What have we achieved after 48 years of poor management?

Dear Editor,

We have just celebrated 48 years of Independence from British colonial rule. While many are celebrating our failed achievements, I was greeted with a long blackout on Independence Day while I was watching television. After 48 years of Independence we are still faced with blackouts daily, dirty water that’s unfit for human consumption, poor drainage and irrigation, corruption, a high crime rate, massive migration, unemployment, and extreme poverty. The rich are getting richer and the poor are getting poorer.

As a nation we must face the facts. We must ask ourselves what have we achieved as a nation when we compare ourselves to our Caribbean neighbours. When I look at Georgetown I see garbage everywhere. As I was walking near the Guyana Post Office building a few days ago, I saw over ten persons sleeping on cardboard boxes around the corners of the building. Lots of foreigners traverse this location daily; these beggars are an eyesore to this capital city and all over Guyana.

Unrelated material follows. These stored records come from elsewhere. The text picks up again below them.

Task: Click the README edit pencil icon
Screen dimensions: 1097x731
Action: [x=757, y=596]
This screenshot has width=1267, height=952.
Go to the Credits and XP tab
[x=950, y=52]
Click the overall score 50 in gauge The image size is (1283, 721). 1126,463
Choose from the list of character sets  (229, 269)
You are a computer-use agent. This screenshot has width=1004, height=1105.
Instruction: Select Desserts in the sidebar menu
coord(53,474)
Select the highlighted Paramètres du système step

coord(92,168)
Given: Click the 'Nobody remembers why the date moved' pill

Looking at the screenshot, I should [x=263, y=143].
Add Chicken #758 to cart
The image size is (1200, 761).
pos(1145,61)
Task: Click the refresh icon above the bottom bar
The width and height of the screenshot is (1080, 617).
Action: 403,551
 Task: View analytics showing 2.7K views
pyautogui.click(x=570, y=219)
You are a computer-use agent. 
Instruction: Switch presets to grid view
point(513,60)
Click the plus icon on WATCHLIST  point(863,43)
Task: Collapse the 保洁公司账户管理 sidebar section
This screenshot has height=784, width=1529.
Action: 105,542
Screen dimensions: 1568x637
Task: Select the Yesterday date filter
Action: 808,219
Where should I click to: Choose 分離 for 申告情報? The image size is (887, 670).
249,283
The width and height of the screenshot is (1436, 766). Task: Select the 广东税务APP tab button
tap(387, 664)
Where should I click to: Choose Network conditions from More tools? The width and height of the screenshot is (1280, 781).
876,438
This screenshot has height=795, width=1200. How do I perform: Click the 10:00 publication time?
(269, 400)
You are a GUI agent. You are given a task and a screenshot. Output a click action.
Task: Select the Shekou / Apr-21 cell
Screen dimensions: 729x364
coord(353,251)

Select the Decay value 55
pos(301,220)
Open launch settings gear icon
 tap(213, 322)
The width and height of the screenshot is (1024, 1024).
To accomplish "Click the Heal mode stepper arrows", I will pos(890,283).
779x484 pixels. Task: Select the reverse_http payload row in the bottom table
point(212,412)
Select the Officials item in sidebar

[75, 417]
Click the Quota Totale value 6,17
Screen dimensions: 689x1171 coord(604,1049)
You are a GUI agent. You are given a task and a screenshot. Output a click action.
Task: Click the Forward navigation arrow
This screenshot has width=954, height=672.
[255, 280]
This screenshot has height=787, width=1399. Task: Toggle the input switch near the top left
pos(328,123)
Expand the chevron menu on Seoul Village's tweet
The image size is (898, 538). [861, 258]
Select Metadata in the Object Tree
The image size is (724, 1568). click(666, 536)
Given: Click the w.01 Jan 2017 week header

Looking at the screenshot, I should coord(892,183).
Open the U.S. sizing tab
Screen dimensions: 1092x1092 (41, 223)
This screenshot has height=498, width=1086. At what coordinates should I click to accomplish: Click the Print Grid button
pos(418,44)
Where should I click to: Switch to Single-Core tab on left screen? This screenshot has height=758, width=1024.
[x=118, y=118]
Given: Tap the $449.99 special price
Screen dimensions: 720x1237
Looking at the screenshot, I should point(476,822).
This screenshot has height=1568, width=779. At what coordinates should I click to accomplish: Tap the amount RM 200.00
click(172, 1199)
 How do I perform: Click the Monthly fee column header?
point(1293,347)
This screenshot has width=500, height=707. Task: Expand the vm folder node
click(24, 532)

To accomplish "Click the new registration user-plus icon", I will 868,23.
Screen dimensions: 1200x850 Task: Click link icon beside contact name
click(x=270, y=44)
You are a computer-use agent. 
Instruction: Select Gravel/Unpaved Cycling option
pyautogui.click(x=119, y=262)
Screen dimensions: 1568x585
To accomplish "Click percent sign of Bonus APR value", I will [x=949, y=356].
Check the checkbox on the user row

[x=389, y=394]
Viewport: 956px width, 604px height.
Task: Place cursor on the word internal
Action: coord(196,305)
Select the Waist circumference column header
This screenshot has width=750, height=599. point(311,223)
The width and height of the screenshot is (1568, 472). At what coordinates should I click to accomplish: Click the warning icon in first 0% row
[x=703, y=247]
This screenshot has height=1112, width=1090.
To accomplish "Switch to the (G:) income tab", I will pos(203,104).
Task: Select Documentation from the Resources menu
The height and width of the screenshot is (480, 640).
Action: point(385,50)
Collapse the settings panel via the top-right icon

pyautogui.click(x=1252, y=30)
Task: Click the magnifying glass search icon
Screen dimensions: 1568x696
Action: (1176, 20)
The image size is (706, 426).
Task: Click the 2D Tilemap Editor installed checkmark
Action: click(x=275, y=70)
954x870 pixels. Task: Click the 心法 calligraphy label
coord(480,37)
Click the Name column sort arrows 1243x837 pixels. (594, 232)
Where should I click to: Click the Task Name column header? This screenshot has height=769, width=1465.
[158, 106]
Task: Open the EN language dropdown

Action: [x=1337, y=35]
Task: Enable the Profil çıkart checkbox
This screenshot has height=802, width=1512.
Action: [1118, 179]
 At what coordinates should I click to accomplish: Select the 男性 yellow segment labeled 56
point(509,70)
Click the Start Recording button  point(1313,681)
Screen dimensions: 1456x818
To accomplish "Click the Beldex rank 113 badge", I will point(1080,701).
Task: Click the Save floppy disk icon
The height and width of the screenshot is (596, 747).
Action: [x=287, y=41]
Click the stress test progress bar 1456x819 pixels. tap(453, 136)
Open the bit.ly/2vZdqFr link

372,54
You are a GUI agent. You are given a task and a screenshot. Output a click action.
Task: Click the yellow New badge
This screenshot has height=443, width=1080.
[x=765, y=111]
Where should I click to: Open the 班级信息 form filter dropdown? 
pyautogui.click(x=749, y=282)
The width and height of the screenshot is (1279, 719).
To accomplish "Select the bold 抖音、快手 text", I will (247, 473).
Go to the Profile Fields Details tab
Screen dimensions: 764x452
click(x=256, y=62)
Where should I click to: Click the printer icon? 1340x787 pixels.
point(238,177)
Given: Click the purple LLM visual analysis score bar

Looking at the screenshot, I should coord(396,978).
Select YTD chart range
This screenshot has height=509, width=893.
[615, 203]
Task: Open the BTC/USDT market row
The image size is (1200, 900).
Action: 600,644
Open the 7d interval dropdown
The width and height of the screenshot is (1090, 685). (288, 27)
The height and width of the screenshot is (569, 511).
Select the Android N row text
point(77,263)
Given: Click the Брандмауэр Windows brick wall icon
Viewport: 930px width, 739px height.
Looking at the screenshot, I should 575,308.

I now ask: What is the purpose of the Human Services Ministry? We have just passed a $220B budget; this amount of money could eradicate poverty from this nation, but we have a very serious problem when it comes to administration.

I ask the Minister of Finance this question: Does he have a plan for street beggars in Guyana? Children beg on the streets and many kids sell DVDs on the streets, most of whom are illiterates. Does the government have a place to put these beggars to give them a better future? While our ministers in government live in mansions and their wives and kids receive the best medical treatment abroad and they can spend millions on holidays overseas, our nation suffers in poverty and human degradation.

The PNC and our present administration failed to push this nation forward economically, socially, morally, spiritually, and academically. We need to have a greater vision to push our nation further into this contemporary era; we are behind civilization in modern technology. We have a failed internet system supplied by only one phone company that’s very expensive, while Digicel cannot have that space to provide landline phones and a cheaper internet service. It means if GT&T should fail then our entire phone system will be disrupted; we have the incompetent GPL that’s an eyesore in Guyana. We have to pay enormous electricity bills that can obliterate our salaries; yet we keep GPL that’s exploiting our poor citizens daily.

In a nation with less than a million residents we could use solar power in every home and get rid of GPL but we need guts and greater vision for a change in Guyana.

Unemployment has become another problem in this country where we have many UG graduates yearly and young people passing CXC yet they are unemployed so they create their own jobs by selling in the streets and markets, while some even go on to do illegal business. We see more sellers than buyers in Guyana on a daily basis, why? Because in this country jobs are very difficult to acquire if you don’t have ‘lines’ or are politically connected to the bureaucrats. Our young people are hopeless, so they migrate and work all over the Caribbean and North America. Many thousands of Guyanese are living and working in New York.

I was talking to a young man at the market who sells eggs, chicken, dried fish and a few more items. He told me he earns about $200,000 monthly by just selling at the market; he can hardly read a great deal but he has business experience. Then I talked to many educated university graduates and folks who passed CXC subjects and all are market vendors earning over $200,000 per month. An average government worker takes home about $55,000 monthly and a trained teacher about $90,000, so the average street vendor earns twice or thrice these qualified people. Yet in the recent budget we see no increase in public servants’ salaries than the 5% they earned last year. It seems as if our administrators are mathematically naïve and do not comprehend our economic circumstances, thus pushing our citizens to migrate daily all over the globe in search of jobs and a better standard of living. What have we achieved as a nation after 48 years of poor management?

Crime and domestic violence are on the increase, and there are robberies and killings every day. Our police force is ill equipped to deal with hard core criminals while our army just eats, sleeps and plays dominoes. I ask before and will ask again: What is the purpose of the Guyana Defence Force? They should patrol the entire nation to curb crime to help the police. It’s about time our (acting) Police Commissioner and the Minister of Home Affairs use greater measures to deal with crime and criminals or criminals will one day take over this nation.

I have travelled this entire nation and our drainage system is really deplorable. The trenches are filled with bushes and garbage. The NDC’s don’t dig the trenches thus 30 minutes of rain will flood a whole community. All over we see roads with huge potholes and nothing has been done; if our leaders cannot fix basic potholes and get trenches cleaned then it’s not possible for them to govern this nation. VS Naipaul wrote a book called: An Area of Darkness’ and he says, “Nothing has been produced in the Caribbean.’’ He is absolutely correct; we still import matches from Trinidad so it tells me we cannot produce a box of matches or even a ruler. We need to be honest with ourselves and don’t be politically brainwashed and ignore the facts I have stated here; after 48 years of independence we are a failed state.

What we have produced is rum that has destroyed the moral fabric of our society. We must accept a profound philosophy that the half-educated have risen to power fighting daily in parliament. Dante said:

You were not born to live the lives of brutes

But beauty to pursue and knowledge high

We need divine wisdom and a greater vision to govern this nation.